The innovation of this study lies in its provision of new empirical evidence from the perspective of brick-and-mortar retail. Unlike previous research that predominantly focuses on the responses of e-commerce, this study specifically analyzes the direct impact of the pandemic on the operational performance of physical stores, thereby filling a gap in the existing literature. By incorporating rental prices and lease termination rates as indicators of shopping center performance, we systematically explore the effects of the pandemic on physical retail. Furthermore, we conduct a heterogeneity analysis from multiple dimensions, revealing differences in the impact of pandemic severity, various phases of the pandemic, and different collaboration models on rental prices and ten-ants. This provides significant empirical support for relevant theoretical research.
7.2 Managerial Implications
First, adjust rental policies to address the impacts of the pandemic. Research indicates that the pandemic has had a greater effect on sales-based rent structures. Therefore, it is recommended that shopping center managers consider implementing flexible rental arrangements, such as hybrid models, to mitigate the impact on rental income
[8]. Additionally, during periods of severe pandemic conditions, implementing rent reductions or concessions can help maintain tenant stability
[35, 36].

_ _ _

**EXERCISE A:**
Reproduce the pandemic retail passage from "The innovation of" to "relevant theoretical research.".
**EXERCISE B:**
Answer these questions on the pandemic retail passage:
(i) Which two indicators of shopping center performance does the study incorporate?
(ii) Which rent structure did research find the pandemic affected more?
(iii) What can help maintain tenant stability during severe pandemic conditions?
**EXERCISE C:**
Can you continue the pandemic retail passage after its last sentence?
The material has no connection to the pandemic retail passage.

**RECORD EXTRACTS:**
_ _ _

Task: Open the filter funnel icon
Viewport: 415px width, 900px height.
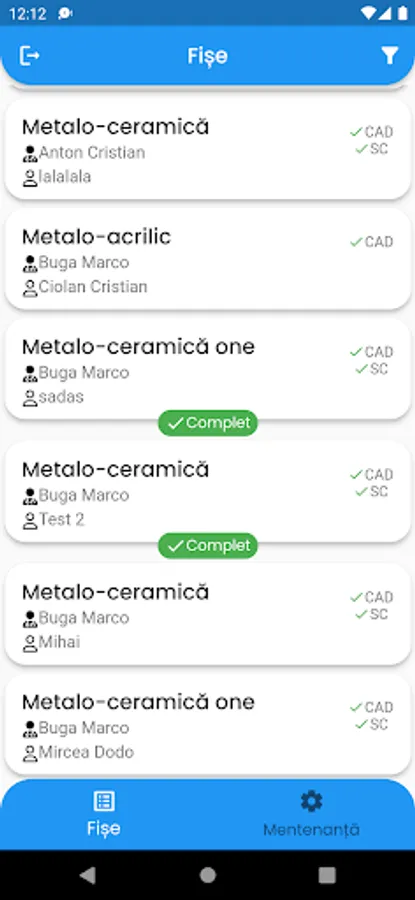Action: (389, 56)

_ _ _

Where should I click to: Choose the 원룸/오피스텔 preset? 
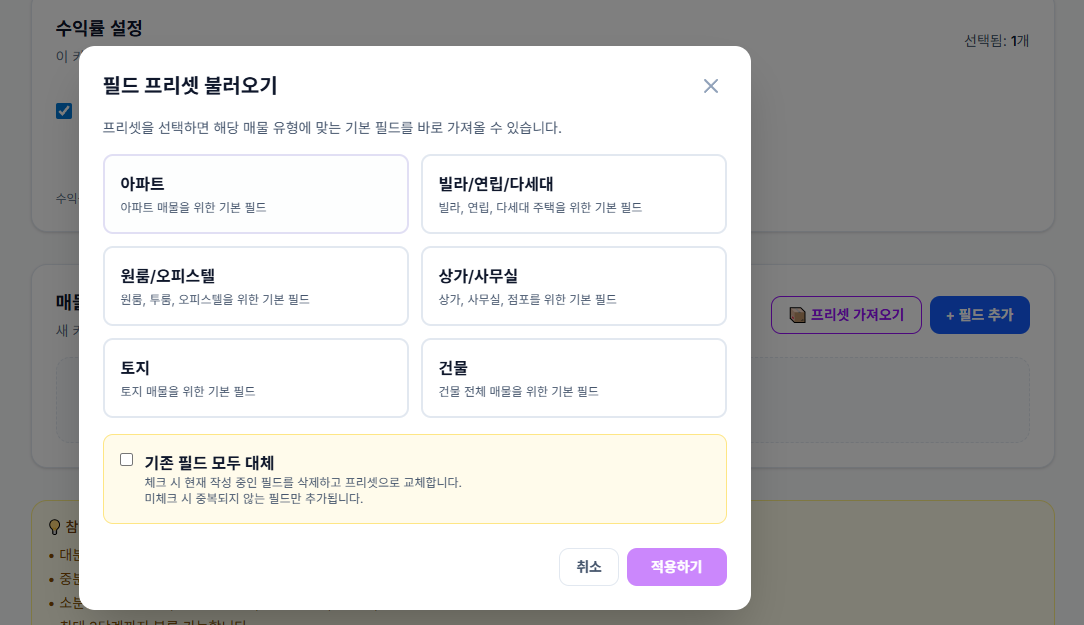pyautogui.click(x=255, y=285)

_ _ _

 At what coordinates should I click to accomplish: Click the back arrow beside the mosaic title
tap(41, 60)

_ _ _

**EXPECTED ANSWER A:**
The innovation of this study lies in its provision of new empirical evidence from the perspective of brick-and-mortar retail. Unlike previous research that predominantly focuses on the responses of e-commerce, this study specifically analyzes the direct impact of the pandemic on the operational performance of physical stores, thereby filling a gap in the existing literature. By incorporating rental prices and lease termination rates as indicators of shopping center performance, we systematically explore the effects of the pandemic on physical retail. Furthermore, we conduct a heterogeneity analysis from multiple dimensions, revealing differences in the impact of pandemic severity, various phases of the pandemic, and different collaboration models on rental prices and ten-ants. This provides significant empirical support for relevant theoretical research.

**EXPECTED ANSWER B:**
(i) Rental prices and lease termination rates.
(ii) Sales-based rent structures.
(iii) Rent reductions or concessions.

**EXPECTED ANSWER C:**
Second, establish effective emergency management mechanisms to enhance tenant relationship management. Although the risk of early lease termination by tenants is relatively low during the pandemic, managers should still develop comprehensive emergency management plans to bolster their response capabilities. Proactively communicating with tenants and providing supportive measures can enhance their trust and satisfaction, ensuring the stability of shopping center operations.
Third, implement differentiated operational strategies. Studies have found that the pandemic has varying impacts across different regions and stages. Managers should conduct detailed risk assessments based on regional characteristics and adopt appropriate measures to achieve optimal resource allocation and risk management. In areas severely affected by the pandemic and during lockdown phases, greater rental reductions and support may be necessary, while in less affected regions and other stages, support can be scaled back accordingly.
Fourth, leverage the pandemic as an opportunity to drive operational transformation and upgrade management practices. In light of the challenges posed by the pandemic and the rise of new retail formats, retailers should accelerate their digital transformation efforts and explore omnichannel innovations to adapt to the rapidly changing market environment
[37-40]. Developing sustainable growth strategies and optimizing the consumer experience will be crucial for the future success of retailers
[41-45].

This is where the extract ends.